Талмуд - священная книга иудаистов, дополняющая Пятикнижие Моисеево - первую часть Ветхого Завета. Формально Талмуд соотносится с Библией так же, как и Евангелие. Но - только формально. В отличие от Нового Завета, Талмуд ограничился толкованием Пятикнижия, при котором последовательно отверг и предал анафеме любую возможность новации. Основная часть Талмуда, Мишна ("Повторение закона"), создавалась на протяжении шести веков, пока в 210 году н. э. не была сформулирована окончательная редакция, содержащая 63 трактата, которые фактически регламентируют все поведение верующих евреев. Не только этически значимые поступки, как в Евангелиях, а все поведение целиком. Мишна дает нормативы богослужения - в том числе и мысли, необходимые для исполнения культа! - устанавливает кары за вероисповедные нарушения, приводит список грехов, караемых смертью. И тут же содержатся правила приготовления пищи, личной гигиены; имущественное, семейное и прочее законодательство. Это нормативный кодекс с поистине необъятной широтой охвата, но главное его качество - не сама широта, а возведение бесконечного числа поведенческих нормативов непосредственно к Богу.
(Мы будем цитировать в основном "Тосефту" - книгу, параллельную Мишне, комментирующую ее и расширяющую.)

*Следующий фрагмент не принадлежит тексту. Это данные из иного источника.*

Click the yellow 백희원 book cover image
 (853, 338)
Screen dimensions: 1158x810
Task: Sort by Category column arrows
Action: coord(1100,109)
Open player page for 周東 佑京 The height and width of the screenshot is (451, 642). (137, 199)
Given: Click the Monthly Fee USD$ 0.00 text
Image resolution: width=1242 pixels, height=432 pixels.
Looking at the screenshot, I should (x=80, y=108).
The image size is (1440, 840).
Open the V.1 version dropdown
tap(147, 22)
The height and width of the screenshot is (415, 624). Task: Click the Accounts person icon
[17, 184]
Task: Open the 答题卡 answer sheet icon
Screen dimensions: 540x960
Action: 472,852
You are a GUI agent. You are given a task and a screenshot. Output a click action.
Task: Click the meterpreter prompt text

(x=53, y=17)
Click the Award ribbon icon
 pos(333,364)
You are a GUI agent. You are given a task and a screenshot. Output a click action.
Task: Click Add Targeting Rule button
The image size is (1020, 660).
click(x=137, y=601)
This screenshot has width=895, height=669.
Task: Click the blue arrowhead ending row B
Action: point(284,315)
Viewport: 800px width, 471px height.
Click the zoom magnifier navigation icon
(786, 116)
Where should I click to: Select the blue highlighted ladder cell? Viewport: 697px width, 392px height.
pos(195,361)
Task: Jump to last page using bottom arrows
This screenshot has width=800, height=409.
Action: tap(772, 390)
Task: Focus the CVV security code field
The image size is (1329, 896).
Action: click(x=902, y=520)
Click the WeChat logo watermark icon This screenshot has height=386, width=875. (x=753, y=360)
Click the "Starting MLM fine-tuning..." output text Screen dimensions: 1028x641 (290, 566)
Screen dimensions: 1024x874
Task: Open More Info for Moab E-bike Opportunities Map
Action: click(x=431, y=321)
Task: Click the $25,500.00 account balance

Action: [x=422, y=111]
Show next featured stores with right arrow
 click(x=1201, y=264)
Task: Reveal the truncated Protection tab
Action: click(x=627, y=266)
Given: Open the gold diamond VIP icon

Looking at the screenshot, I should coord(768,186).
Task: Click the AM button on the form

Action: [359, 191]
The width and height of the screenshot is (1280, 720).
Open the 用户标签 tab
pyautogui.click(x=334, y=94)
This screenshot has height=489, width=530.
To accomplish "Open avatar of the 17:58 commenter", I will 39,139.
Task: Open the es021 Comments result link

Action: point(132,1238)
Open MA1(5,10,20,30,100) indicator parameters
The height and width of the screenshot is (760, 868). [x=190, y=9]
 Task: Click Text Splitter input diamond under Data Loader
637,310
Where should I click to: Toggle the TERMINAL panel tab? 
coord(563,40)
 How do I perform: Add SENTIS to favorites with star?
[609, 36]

Мишна, подобно зеркалу, отображает религиозно-светский характер иудейской религии. На этом уникальном единстве зиждится характерное для иудаистов отторжение всех инаковерующих людей (я уже упоминал о связи между особенностями иудейского культа и политической непримиримостью населения Палестины I века н. э.). Религия распространяла иудейскую непримиримость на любое отклонение от стереотипа - ибо все детали этической матрицы считались священными. Разумеется, отвергалась каждая попытка модернизации религиозных норм. Так, мессия должен происходить из колена Давидова и из города Давидова - иначе он еретик, ибо нет пророка из Галилеи. Эта мелочность кажется нелепой, но она характерна. Понятно, что новоявленная христианская ересь с ее капитальными отклонениями от ветхозаветных норм расценивалась иудаизмом как ужаснейшая сверхъересь, как самое тяжкое предательство [21].
И эта сверхъересь оформлялась организационно как раз в то столетие, когда доделывалась каноническая редакция Талмуда.